The AAII indicators make some waves this past week as AAII percent bears surged to 39.3% and percent bulls dropped to 22.40%. As a result, net bull-bear percentage plunged to -16.90%, the first negative reading since September 2020. Note that the remaining 38.3% are neutral, which is quite high. As a contrarian indicator, this bearish shift points to excessive bearishness that could give way to an advance. Let’s look at some actual signals and evidence.
On the chart below, the blue lines show when bull-bear net dips below -15% – after being above +15%. Prior to this week, there were five signals with mixed results. A six week correction followed the February 2017 dip below -15% and the market took off in late April 2017. The dip below -15% in April 2018 nailed the bottom and preceded an advance into September 2018.

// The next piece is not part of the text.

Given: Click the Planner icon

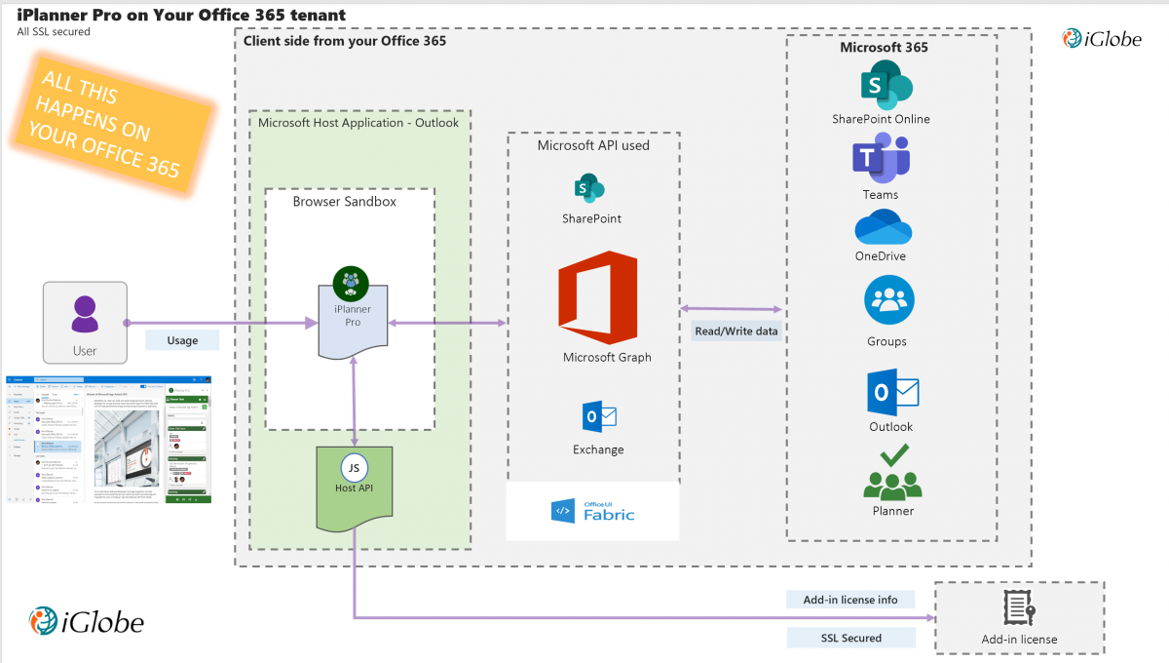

The S&P 500 bounced for one week after the dip below -15% in November 2019 and then plunged in December 2019. Not a very good signal. Signs of excessive bearishness nailed the low in May 2018 as the S&P 500 moved back above its 40-week SMA the very next week and continued higher into February 2021.

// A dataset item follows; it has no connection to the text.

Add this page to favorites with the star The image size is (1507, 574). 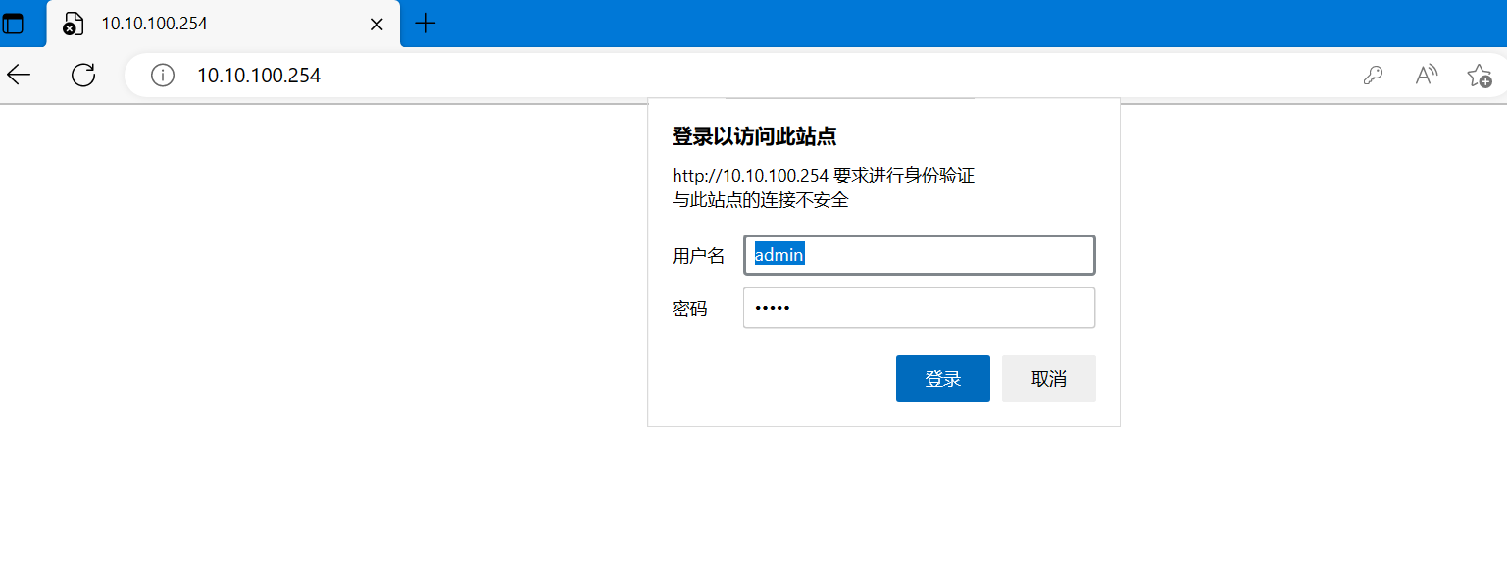coord(1479,75)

Now we get to the covid crash. Bull-bear net dipped below -15% in mid March 2021, but the S&P 500 fell sharply the very next week (~15%). This plunge marked the covid low as the S&P 500 bounced in late March and continued higher into September 2021 (and beyond). Notice how sentiment remained excessively bearish during this advance.

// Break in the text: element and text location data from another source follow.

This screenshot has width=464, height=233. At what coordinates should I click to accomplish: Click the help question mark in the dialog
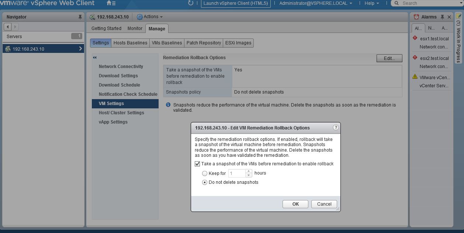[x=336, y=128]
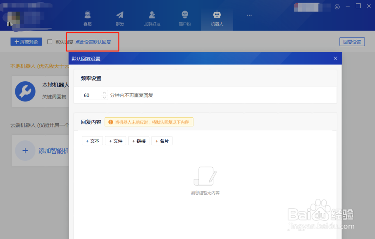Image resolution: width=375 pixels, height=239 pixels.
Task: Add a file via the 文件 button
Action: point(116,141)
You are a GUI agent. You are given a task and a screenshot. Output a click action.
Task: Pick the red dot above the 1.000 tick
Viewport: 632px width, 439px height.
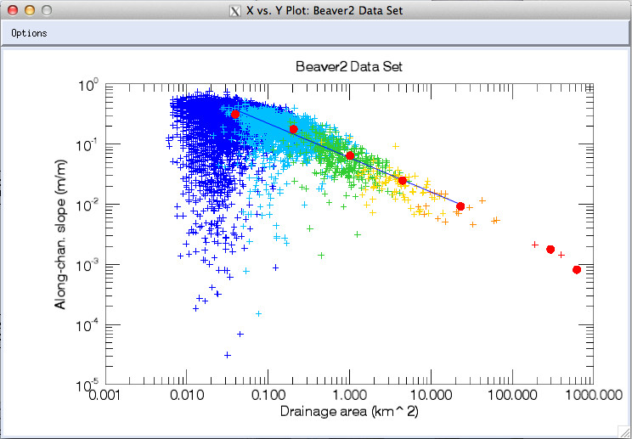(350, 155)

Of the five completed signals, the dips below -15% were very timeline in April 2019 and May 2019 (nailed the bottom). The February 2017 dip below -15% did not nail the bottom and might have been forgotten six week’s later, when the S&P 500 bottomed. The November 2019 signal was the least timely over the group, unless you sold the very next week. The signal in mid March 2020 was also not that timely as traders would have endured a 15% drawdown before turning profitable a few weeks a later. Lesson here: sentiment is interesting, but not that great for timing.